Compassion for Yourself

It is rare that someone successfully grinds themselves into doing great work. When it does happen, it often comes at the expense of the health and judgment required to sustain it. I see many high performers stuck in that loop: believing that if they just push through the next thing, and the next, that they can by sheer force of will become the leader their people need, even as increasing fear, irritability, and knee-jerk reactions suggest otherwise.
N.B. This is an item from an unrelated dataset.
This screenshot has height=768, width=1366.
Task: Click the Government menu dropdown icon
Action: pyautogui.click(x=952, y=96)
This is a particularly fraught moment to rely on grinding yourself through the next challenge. Many leaders I work with are reporting the warning signs of that very grind, accompanied by a deep confusion loop: disassociation, irritability, exhaustion, brain fog, etc. While people express their confusion loops in different ways, a pervasive sense of shutting down to shoulder a burden that seems impossible to hold is a strong signal that your own “check engine light” is flashing. Many leaders try to “do it all,” stepping up to take on all the problems their firms face, while despairing that the list of what needs to be done seems to only grow no matter what they do.

Compassion for yourself walks the middle path between denial and self-flagellation. It means connecting so deeply to what truly matters to you that you see the ways you’re falling short of your best self, and then cutting yourself a break for it. It means recognizing that your judgment is compromised and that taking care of yourself — taking a day off, going for a walk, rearranging your workspace, connecting with the people you care about, going to outside sensemakers — may be more important (and ulitmately more productive) than the next dreaded to-do item you’ve used to torture yourself. It means accepting that you’re human, that humans flail and fail in all kinds of ways, and that humanity — our imperfect striving to try to be a little bit better each day — is exactly what is called for right now.
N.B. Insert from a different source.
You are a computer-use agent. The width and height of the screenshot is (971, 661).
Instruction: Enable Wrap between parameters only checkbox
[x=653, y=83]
People who are demonstrating compassionate awareness for themselves right now are in a much better position to articulate how they are causing their own problems, without judging themselves for it. They get confused just like everyone else. They show themselves genuine compassion, as they know that being confused is just a thing that happens to all of us. And they use that compassion to do what they need to do to get into a healthier mind space, and use it to explore what really matters, what they might be missing, and what matters most to focus on to take the next step for themselves and their business.

Then they show up with that compassion for others.


REFLECT
  • Can you tell the difference between when you’re thinking clearly and when you’re not? How?
  • What behaviors do you judge most harshly in yourself and others?
  • Can you imagine where those behaviors come from?

TRY
  • Write down a list of what (and who) most helps you re-center when you’re stressed / overwhelmed
  • Look at your to-do list. Take the two least important things off of it and replace them with something from the list of resourcing actions you just created
  • After you do this, take a moment to reflect. What have you learned about yourself through this period? What has you drop the ball versus rise to the occasion? How can you better design your work going forward given this learning?